Comfort food carried us through
According to data from DoorDash, fried and carb-filled foods were popular on election night. The most ordered food was french fries, which is perhaps not a surprise, as they pair well with copious amounts of alcohol. In general on election night, people retreated to their basest instincts and ordered items like chicken fingers (#2), mozzarella sticks (#10), and hot fudge sundaes (#13). These foods are familiar classics from childhood that are easy to self-soothe with and panic-cry into.
In addition, it seems like cheese reigned supreme — many people ordered cheeseburgers (#3), chicken quesadillas (#4), nachos (#7), mac and cheese (#12), and cheesesteaks (#14). Orders of shareables like “margherita flatbread” and “cheese pizza” were up 825 percent and 80% percent, respectively, compared to the previous Tuesday. The gap between the two is, frankly, extremely funny; perhaps hosts thought a “flatbread” would be more impressive to serve guests?
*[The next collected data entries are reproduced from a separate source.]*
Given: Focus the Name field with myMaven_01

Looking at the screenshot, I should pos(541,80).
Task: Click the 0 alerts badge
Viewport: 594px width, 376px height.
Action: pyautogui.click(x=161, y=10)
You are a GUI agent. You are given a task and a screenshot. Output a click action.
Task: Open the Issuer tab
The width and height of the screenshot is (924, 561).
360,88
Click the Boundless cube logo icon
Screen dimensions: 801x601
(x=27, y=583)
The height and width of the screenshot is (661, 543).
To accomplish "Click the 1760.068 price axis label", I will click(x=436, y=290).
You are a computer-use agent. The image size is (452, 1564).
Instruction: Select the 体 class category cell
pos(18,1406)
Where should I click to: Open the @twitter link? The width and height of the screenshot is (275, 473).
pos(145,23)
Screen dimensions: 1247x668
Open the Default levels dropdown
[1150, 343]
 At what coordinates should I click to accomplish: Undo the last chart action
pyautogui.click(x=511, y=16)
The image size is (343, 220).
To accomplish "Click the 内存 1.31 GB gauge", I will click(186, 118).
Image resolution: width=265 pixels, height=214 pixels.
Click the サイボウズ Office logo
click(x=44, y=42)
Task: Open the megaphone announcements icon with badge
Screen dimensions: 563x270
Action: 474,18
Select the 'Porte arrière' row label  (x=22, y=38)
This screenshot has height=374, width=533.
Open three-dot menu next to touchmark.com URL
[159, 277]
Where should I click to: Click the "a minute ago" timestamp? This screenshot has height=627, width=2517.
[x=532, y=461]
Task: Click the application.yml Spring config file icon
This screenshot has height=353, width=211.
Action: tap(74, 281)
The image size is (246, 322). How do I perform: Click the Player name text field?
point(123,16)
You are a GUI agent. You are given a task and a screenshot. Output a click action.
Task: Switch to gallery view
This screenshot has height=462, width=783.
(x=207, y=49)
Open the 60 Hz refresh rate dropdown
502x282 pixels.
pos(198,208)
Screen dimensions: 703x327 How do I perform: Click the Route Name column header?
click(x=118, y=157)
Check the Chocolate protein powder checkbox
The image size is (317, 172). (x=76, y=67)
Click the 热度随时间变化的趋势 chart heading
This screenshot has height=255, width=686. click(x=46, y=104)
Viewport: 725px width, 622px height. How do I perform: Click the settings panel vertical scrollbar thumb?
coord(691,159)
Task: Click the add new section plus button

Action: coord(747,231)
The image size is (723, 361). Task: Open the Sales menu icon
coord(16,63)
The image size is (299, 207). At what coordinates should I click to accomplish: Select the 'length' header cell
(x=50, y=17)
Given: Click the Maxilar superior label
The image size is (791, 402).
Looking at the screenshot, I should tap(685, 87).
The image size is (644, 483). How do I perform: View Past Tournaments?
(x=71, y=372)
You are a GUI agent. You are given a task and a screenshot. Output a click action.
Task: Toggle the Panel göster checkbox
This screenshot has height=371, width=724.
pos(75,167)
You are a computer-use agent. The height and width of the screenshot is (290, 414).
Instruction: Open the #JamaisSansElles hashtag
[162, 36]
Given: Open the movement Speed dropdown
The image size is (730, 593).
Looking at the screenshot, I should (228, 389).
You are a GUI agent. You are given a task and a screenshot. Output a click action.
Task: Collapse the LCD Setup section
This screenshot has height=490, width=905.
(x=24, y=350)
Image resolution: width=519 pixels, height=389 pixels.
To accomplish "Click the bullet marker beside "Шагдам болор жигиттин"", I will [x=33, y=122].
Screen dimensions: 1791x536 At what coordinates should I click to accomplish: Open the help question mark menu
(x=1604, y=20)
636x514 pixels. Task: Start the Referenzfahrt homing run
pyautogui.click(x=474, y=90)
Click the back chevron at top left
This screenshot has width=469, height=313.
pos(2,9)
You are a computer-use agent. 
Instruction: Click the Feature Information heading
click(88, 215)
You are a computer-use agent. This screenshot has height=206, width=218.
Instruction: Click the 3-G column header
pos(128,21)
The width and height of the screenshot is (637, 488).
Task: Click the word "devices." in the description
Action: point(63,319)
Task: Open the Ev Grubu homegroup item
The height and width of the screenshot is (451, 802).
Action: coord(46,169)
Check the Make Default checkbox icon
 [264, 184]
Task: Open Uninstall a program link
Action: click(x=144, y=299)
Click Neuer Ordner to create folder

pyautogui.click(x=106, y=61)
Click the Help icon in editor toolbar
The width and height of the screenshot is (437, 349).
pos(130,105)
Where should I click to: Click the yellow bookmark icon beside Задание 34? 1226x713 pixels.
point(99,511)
On the sweet side, people indulged in baked goods like cinnamon rolls (#8) and apple pie (#9). Two milkshake flavors made it into the 20 most ordered items: chocolate (#11) and strawberry (#15).
With votes still being counted in several states, his election night is going to stretch into several election days and nights, so we can expect our diets to suffer in the weeks to come with numbers like these.